Hier hören wir Natalie Mälzer und the one and only Katy Derbyshire auf Deutschlandradio.
Und ebendort die zauberhafte Maria Hummitzsch.
Und schriftlich: ein Interview mit Tobias Scheffel in der BZ:
BZ: Und was ist mit den Lesern?
Scheffel: Das sind Verbündete, die nicht wollen, dass Kultur an der eigenen (Sprach-)Grenze endet.
Thomas Gunkel bei Rowohlt:
Viel schlimmer finde ich Rezensionen, in denen der Kritiker zwei, drei einzelne Begriffe herausgreift, die er für schlecht übersetzt hält, und anhand dessen die ganze Übersetzung verwirft. Als Rezensent sollte man sich klarmachen, dass es die wichtigste Aufgabe des Übersetzers ist, den Ton und Stil des Originalautors zu treffen, und nicht jedes Wort eins zu eins zu übersetzen, was ohnehin nicht geht
Michael Kleeberg auf Deutschlandradio Kultur:
Was wir uns oft gar nicht klarmachen: Der Text des englischen, chinesischen oder brasilianischen Romanciers oder Dichters, den wir lesen, ist das Werk des deutschen Übersetzers.

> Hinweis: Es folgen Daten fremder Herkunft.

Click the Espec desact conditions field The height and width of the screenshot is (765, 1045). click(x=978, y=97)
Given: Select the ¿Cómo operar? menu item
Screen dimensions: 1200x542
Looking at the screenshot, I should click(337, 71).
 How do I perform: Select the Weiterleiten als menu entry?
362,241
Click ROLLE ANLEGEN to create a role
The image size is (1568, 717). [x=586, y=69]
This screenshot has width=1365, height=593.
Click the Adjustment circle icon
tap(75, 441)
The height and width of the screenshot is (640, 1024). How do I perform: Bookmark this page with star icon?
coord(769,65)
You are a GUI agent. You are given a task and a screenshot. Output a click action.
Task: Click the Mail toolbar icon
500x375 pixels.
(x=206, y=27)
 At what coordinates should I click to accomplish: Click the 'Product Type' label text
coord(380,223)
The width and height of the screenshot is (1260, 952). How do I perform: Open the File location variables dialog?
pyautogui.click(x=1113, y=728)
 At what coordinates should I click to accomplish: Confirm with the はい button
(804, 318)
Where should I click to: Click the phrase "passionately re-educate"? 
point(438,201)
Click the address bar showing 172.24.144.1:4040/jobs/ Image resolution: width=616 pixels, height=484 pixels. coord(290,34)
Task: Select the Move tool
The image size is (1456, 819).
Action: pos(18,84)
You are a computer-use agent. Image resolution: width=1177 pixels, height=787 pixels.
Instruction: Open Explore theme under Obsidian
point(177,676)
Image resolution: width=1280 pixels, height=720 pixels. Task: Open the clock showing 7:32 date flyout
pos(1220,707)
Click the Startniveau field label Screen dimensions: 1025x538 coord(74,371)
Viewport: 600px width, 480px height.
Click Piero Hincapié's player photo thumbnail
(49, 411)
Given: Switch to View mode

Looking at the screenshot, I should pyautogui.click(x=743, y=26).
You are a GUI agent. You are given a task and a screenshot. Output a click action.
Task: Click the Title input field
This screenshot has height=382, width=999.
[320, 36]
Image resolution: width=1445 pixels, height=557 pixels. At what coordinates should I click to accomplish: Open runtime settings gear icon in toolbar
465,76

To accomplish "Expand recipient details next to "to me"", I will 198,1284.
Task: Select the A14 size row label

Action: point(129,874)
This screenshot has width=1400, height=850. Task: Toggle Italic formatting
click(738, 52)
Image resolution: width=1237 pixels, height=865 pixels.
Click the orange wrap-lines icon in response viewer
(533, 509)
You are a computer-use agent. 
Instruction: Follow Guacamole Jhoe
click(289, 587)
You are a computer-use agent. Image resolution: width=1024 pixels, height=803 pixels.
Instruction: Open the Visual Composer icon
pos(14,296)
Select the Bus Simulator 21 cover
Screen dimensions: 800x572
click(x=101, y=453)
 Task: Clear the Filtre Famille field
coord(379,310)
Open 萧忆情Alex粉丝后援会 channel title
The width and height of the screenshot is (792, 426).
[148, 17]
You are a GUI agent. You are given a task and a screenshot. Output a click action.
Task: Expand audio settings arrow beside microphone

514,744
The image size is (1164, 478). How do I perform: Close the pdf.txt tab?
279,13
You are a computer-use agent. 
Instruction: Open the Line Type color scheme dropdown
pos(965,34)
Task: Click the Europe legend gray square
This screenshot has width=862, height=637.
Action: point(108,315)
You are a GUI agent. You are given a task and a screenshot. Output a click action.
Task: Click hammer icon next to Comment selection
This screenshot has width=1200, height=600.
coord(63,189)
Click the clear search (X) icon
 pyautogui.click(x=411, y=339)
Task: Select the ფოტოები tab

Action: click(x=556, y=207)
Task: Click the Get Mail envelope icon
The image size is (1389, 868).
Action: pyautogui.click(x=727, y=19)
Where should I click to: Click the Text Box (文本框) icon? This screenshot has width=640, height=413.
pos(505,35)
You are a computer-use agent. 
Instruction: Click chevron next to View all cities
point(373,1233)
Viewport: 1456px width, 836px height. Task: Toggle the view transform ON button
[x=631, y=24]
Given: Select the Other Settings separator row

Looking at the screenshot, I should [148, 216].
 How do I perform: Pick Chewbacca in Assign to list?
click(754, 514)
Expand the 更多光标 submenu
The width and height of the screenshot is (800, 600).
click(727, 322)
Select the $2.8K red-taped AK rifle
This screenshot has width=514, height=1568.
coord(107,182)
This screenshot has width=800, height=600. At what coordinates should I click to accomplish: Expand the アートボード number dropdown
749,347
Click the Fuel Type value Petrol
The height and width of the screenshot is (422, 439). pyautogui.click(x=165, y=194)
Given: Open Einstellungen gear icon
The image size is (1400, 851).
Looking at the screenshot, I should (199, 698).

Der Rhythmus, die Sprachmelodie, die Metaphern – jedes einzelne Wort ist die Schöpfung des Übersetzers.
Übersetzer sind keine Dolmetscher, Übersetzer sind Schriftsteller.
Und dann gibt es einen Übersetzungswettbewerb beim NDR: Wer kann „Night and Day“ besser übersetzen als Google?
Anlässlich des Hieronymustags gibt es weltweit gläserne Übersetzer, das heißt, Kollegen übersetzen live vor Publikum, die entstehenden Übersetzungen werden auf große Bildschirme übertragen. Einmischungen und Gespräche sind erwünscht. In Hamburg übersetzen heute Abend drei Kollegen einen Comic von Ralf König ins Französische, Italienische und Spanische. Alle Hamburger Termine hier.